The Oklahoma City Thunder's feel-good story will continue after the team clinched a first-round matchup with the Houston Rockets after a 116-115 win over the Miami Heat on Wednesday.
The Rockets and Thunder will be on the 4-5 line of the West, with seeding not mattering because there is no home-court advantage in the Orlando, Florida, bubble.
The Thunder were already locked into a playoff spot when the NBA season resumed July 30, but their final position could have shifted anywhere between the third seed down to the seventh spot based on results from the eight seeding games.
Expectations were low for the Thunder coming into this season after a summer of reshaping the future direction of their roster.
Coming off a third straight first-round playoff loss last year, there were questions about the long-term outlook in Oklahoma City. Rather than try to run things back with Paul George and Russell Westbrook one more time, general manager Sam Presti took a pragmatic approach with his roster.

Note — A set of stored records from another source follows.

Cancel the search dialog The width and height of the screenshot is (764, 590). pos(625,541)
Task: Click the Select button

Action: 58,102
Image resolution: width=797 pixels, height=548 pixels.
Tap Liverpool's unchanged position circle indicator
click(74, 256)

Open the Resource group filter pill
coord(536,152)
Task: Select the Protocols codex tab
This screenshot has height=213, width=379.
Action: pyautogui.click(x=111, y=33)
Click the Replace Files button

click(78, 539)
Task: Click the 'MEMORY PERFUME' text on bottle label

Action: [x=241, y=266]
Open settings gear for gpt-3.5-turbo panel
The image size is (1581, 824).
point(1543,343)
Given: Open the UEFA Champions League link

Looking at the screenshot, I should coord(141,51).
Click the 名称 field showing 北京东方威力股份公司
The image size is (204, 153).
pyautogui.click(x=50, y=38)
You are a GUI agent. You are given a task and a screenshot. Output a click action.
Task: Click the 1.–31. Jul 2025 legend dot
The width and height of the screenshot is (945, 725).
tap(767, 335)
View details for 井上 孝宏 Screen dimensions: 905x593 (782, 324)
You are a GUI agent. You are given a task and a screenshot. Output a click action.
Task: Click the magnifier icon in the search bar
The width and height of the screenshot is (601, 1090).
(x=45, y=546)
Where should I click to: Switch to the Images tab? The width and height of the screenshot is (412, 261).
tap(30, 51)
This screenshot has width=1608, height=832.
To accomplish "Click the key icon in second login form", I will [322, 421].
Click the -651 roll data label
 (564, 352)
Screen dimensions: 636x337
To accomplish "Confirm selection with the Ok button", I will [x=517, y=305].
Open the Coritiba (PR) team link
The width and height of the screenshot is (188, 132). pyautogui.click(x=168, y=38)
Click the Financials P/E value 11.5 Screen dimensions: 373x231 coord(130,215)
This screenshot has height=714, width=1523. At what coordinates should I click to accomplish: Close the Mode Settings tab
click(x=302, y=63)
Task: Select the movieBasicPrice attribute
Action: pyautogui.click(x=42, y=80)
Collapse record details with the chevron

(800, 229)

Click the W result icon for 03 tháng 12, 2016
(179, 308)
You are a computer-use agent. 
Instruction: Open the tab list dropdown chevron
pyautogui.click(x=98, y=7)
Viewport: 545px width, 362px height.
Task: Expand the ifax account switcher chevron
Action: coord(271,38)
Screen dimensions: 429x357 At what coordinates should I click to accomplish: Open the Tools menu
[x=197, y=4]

Some of that came out of George's request to be traded to the Los Angeles Clippers to play alongside Kawhi Leonard. That deal landed Oklahoma City two immediate contributors in Shai Gilgeous-Alexander and Danilo Gallinari, as well as five future first-round draft picks.
The Thunder nucleus of Paul, Gilgeous-Alexander and Gallinari turned out to be one of the most formidable trios in the Western Conference. Paul silenced any questions about his ability to be an impact player in his mid-30s.
As important as Paul turned out to be, the most important factor for the Thunder in their run to the postseason was Gilgeous-Alexander's emergence as a foundation piece.
Gilgeous-Alexander told reporters the turning point for his season came in a Jan. 13 game against the Minnesota Timberwolves when he recorded a triple-double of 20 points, 20 rebounds and 10 assists.
"Coach (Billy Donovan) had challenged me before the game to fill up the stat sheet more and do more things," Gilgeous-Alexander said. "Because he thought, as well as myself thought, that I was (capable of more than) what I was doing."
The Thunder developed into one of the best all-around teams in the NBA over the course of this season as their nucleus learned to play together.
Paul is their go-to veteran playmaker late in games who can score or facilitate. Gilgeous-Alexander is becoming a more aggressive offensive player in just his second season. Gallinari is an electric scorer who stretches the floor from deep.
There have been better teams in the Western Conference this season, but the Thunder have the ingredients to make a lot of noise in the playoffs because of the many different ways they can win games.